== To be done ==
Rewrite the listing below in full, changing each occurrence of "dimension value" to "measurement" and keeping everything else the same.

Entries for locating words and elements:
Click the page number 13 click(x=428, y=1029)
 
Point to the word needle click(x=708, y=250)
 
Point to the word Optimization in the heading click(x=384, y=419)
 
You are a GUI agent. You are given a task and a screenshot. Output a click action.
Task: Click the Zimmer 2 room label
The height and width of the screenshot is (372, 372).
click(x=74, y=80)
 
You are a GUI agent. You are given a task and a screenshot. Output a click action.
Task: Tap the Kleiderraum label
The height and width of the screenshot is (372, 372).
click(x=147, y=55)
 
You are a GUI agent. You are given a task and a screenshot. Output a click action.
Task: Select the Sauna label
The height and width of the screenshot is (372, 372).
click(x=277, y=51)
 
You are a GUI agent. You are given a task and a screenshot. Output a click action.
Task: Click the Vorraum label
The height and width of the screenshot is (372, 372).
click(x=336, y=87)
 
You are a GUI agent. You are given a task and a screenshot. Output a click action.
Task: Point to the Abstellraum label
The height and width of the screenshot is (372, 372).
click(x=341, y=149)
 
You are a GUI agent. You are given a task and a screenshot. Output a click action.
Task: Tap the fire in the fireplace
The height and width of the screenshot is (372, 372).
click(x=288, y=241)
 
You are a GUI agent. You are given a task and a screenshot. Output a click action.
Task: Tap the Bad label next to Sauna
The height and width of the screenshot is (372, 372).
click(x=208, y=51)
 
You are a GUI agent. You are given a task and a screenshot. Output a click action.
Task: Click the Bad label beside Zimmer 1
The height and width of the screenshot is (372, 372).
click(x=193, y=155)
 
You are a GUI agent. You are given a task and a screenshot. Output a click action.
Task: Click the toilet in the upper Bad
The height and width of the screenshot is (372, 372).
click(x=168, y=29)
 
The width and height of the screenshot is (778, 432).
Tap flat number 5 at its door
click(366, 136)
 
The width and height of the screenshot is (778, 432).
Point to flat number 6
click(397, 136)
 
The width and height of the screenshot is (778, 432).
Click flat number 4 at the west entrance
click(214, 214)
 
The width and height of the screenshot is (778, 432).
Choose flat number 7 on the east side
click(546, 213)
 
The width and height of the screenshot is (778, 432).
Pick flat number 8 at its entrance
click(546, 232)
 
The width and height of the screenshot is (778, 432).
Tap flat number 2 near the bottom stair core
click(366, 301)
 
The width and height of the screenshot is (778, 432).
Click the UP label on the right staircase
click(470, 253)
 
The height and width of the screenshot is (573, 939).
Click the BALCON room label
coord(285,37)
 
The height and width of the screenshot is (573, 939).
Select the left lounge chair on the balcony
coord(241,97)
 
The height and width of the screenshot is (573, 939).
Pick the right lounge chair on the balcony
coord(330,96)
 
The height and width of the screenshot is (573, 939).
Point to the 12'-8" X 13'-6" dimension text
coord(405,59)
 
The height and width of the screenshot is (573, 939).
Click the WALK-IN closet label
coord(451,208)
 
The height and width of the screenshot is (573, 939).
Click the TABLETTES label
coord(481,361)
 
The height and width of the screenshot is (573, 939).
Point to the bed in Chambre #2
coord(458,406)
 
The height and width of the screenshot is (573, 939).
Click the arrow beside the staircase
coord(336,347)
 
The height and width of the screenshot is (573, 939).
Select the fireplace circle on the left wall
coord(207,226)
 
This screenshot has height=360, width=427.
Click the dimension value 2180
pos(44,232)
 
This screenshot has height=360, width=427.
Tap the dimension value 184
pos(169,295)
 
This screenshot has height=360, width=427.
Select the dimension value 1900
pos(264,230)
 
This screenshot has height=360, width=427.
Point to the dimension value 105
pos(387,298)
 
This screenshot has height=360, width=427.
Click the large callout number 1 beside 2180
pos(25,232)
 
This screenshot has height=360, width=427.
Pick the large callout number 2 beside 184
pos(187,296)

== Solution for this task ==
Click the page number 13 click(x=428, y=1029)
 
Point to the word needle click(x=708, y=250)
 
Point to the word Optimization in the heading click(x=384, y=419)
 
You are a GUI agent. You are given a task and a screenshot. Output a click action.
Task: Click the Zimmer 2 room label
The height and width of the screenshot is (372, 372).
click(x=74, y=80)
 
You are a GUI agent. You are given a task and a screenshot. Output a click action.
Task: Tap the Kleiderraum label
The height and width of the screenshot is (372, 372).
click(x=147, y=55)
 
You are a GUI agent. You are given a task and a screenshot. Output a click action.
Task: Select the Sauna label
The height and width of the screenshot is (372, 372).
click(x=277, y=51)
 
You are a GUI agent. You are given a task and a screenshot. Output a click action.
Task: Click the Vorraum label
The height and width of the screenshot is (372, 372).
click(x=336, y=87)
 
You are a GUI agent. You are given a task and a screenshot. Output a click action.
Task: Point to the Abstellraum label
The height and width of the screenshot is (372, 372).
click(x=341, y=149)
 
You are a GUI agent. You are given a task and a screenshot. Output a click action.
Task: Tap the fire in the fireplace
The height and width of the screenshot is (372, 372).
click(x=288, y=241)
 
You are a GUI agent. You are given a task and a screenshot. Output a click action.
Task: Tap the Bad label next to Sauna
The height and width of the screenshot is (372, 372).
click(x=208, y=51)
 
You are a GUI agent. You are given a task and a screenshot. Output a click action.
Task: Click the Bad label beside Zimmer 1
The height and width of the screenshot is (372, 372).
click(x=193, y=155)
 
You are a GUI agent. You are given a task and a screenshot. Output a click action.
Task: Click the toilet in the upper Bad
The height and width of the screenshot is (372, 372).
click(x=168, y=29)
 
The width and height of the screenshot is (778, 432).
Tap flat number 5 at its door
click(366, 136)
 
The width and height of the screenshot is (778, 432).
Point to flat number 6
click(397, 136)
 
The width and height of the screenshot is (778, 432).
Click flat number 4 at the west entrance
click(214, 214)
 
The width and height of the screenshot is (778, 432).
Choose flat number 7 on the east side
click(546, 213)
 
The width and height of the screenshot is (778, 432).
Pick flat number 8 at its entrance
click(546, 232)
 
The width and height of the screenshot is (778, 432).
Tap flat number 2 near the bottom stair core
click(366, 301)
 
The width and height of the screenshot is (778, 432).
Click the UP label on the right staircase
click(470, 253)
 
The height and width of the screenshot is (573, 939).
Click the BALCON room label
coord(285,37)
 
The height and width of the screenshot is (573, 939).
Select the left lounge chair on the balcony
coord(241,97)
 
The height and width of the screenshot is (573, 939).
Pick the right lounge chair on the balcony
coord(330,96)
 
The height and width of the screenshot is (573, 939).
Point to the 12'-8" X 13'-6" dimension text
coord(405,59)
 
The height and width of the screenshot is (573, 939).
Click the WALK-IN closet label
coord(451,208)
 
The height and width of the screenshot is (573, 939).
Click the TABLETTES label
coord(481,361)
 
The height and width of the screenshot is (573, 939).
Point to the bed in Chambre #2
coord(458,406)
 
The height and width of the screenshot is (573, 939).
Click the arrow beside the staircase
coord(336,347)
 
The height and width of the screenshot is (573, 939).
Select the fireplace circle on the left wall
coord(207,226)
 
This screenshot has height=360, width=427.
Click the measurement 2180
pos(44,232)
 
This screenshot has height=360, width=427.
Tap the measurement 184
pos(169,295)
 
This screenshot has height=360, width=427.
Select the measurement 1900
pos(264,230)
 
This screenshot has height=360, width=427.
Point to the measurement 105
pos(387,298)
 
This screenshot has height=360, width=427.
Click the large callout number 1 beside 2180
pos(25,232)
 
This screenshot has height=360, width=427.
Pick the large callout number 2 beside 184
pos(187,296)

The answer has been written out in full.